Every evening in Paris, I would peel off all my miracle blister pads and soak my feet in our teeny-tiny bathtub for an hour or two, trying to summon the strength to go to dinner.  Rob would hover at first, feeling sorry for me, asking if I needed anything.  My answer was usually, "A kir.  And my Harry Potter book."

If you don't know about kir, you owe it to yourself to find out more.  But I don't think you could be a living, breathing human on planet Earth and not know about Harry Potter.

I finished Book 5 on the plane home from Paris and Books 6 and 7 shortly thereafter.  (Thanks to my friends who loaned me books throughout my quest!)  So from here on out, let no one say that my criticism of the Potter saga is uninformed.

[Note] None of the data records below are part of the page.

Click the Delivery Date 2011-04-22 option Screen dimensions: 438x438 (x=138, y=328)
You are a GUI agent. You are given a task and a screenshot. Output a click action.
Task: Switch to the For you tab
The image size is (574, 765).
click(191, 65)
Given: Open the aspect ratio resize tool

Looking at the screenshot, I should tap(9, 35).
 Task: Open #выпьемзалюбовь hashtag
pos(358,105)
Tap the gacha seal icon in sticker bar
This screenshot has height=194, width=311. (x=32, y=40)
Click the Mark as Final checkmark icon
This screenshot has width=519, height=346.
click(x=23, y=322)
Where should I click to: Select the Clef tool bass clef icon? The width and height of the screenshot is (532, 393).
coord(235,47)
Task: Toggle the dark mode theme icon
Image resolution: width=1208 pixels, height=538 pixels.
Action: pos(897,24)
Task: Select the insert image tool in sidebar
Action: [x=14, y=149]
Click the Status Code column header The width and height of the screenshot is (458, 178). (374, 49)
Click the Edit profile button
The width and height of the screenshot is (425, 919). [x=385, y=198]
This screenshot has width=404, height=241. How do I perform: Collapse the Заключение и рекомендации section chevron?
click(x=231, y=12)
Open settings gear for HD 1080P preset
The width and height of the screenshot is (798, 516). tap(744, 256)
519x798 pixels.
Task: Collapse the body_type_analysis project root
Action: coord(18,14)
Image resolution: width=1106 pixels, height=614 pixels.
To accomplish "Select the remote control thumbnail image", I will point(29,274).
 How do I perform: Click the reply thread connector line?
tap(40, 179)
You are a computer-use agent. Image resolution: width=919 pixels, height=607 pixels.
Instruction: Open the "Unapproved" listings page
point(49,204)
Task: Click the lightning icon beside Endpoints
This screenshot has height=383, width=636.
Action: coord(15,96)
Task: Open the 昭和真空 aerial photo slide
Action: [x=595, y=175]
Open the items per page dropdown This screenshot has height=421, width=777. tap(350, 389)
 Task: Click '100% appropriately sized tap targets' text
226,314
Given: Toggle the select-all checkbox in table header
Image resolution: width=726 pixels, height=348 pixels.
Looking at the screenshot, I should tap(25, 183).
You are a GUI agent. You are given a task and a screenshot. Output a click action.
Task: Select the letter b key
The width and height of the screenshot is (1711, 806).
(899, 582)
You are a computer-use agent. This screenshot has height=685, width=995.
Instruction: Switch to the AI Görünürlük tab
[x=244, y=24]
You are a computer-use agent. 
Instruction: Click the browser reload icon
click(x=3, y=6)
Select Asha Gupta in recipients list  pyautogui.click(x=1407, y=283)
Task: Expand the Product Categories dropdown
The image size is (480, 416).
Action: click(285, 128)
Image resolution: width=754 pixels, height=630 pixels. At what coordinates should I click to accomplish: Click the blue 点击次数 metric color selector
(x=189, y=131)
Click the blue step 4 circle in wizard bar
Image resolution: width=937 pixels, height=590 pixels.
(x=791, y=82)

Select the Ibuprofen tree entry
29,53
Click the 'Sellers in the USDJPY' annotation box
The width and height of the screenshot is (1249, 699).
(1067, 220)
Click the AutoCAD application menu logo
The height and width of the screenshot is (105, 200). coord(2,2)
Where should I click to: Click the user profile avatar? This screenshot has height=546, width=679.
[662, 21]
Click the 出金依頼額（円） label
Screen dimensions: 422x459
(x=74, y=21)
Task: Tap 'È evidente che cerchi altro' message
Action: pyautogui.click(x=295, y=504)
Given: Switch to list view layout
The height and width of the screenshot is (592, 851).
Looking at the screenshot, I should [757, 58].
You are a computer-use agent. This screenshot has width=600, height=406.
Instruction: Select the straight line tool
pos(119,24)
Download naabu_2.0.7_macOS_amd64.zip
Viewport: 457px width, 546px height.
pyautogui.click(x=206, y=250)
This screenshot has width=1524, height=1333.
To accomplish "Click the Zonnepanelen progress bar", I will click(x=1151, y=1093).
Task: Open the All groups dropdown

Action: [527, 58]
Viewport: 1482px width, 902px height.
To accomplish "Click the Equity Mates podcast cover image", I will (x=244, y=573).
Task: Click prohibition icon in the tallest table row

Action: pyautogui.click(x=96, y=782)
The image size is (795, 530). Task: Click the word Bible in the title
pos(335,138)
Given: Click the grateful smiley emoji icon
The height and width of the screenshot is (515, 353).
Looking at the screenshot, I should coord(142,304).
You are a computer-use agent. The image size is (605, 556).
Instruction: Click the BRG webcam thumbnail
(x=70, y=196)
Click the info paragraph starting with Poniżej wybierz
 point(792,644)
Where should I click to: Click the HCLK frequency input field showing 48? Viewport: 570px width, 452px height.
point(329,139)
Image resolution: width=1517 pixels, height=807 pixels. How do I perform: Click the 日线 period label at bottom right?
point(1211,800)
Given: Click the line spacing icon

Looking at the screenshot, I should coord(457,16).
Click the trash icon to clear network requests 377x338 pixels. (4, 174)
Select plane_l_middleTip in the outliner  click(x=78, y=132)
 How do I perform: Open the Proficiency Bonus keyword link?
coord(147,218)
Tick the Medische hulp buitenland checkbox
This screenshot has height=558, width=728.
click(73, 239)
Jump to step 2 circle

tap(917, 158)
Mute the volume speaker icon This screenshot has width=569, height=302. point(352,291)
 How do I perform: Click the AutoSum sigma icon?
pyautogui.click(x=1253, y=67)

And yes, it is still criticism.  I still don't think she's a very good writer.  The plots are interesting, but overly convoluted; I kept fighting to keep from attacking the thing with a red pen, as there were paragraphs and pages that were completely unnecessary.  In fact, there were whole plotlines that were unnecessary.  (One word: SPEW.)  My students seemed to think that there was some amazing final scene that brought together elements from every yawner scene in the saga, but I never found it, although I enjoyed the foreshadowing, particularly the many layers of Severus Snape.  I do agree with Laura that the stories are fun, but seriously (an Anna Karenina fan speaking here) they are TOO LONG!

So it should come as no surprise that as I watched the remaining movies (including the new one, which we saw very late Thursday night) I felt a sense of vinidication.  The movies are just better.  They're cleaner, more impressive, make more of the important relationships and less of the tangential ones.  There was only one point in any of the books where I started to get a little emotional (at the very end, when the ghosts of Harry's departed loved ones join him in his final journey -- it's hard not to get choked up there.)  But the films are far more moving, especially Harry's interactions with Sirius and Dumbledore.  The special effects are fun, the actors are believable, and the plot snips are, as I said, an improvement.

I could spend a lot more time bringing up little picky things, but I don't know that it would be worth it.  I understand the fascination with a world of fantasy, but I would rather my children read better examples of literature (Lewis, McDonald, L'Engle, Tolkien.)  However, I am definitely looking forward to the next two movies.  And I guess I will grudgingly admit that as an English teacher, I would rather my students read Harry than read nothing at all.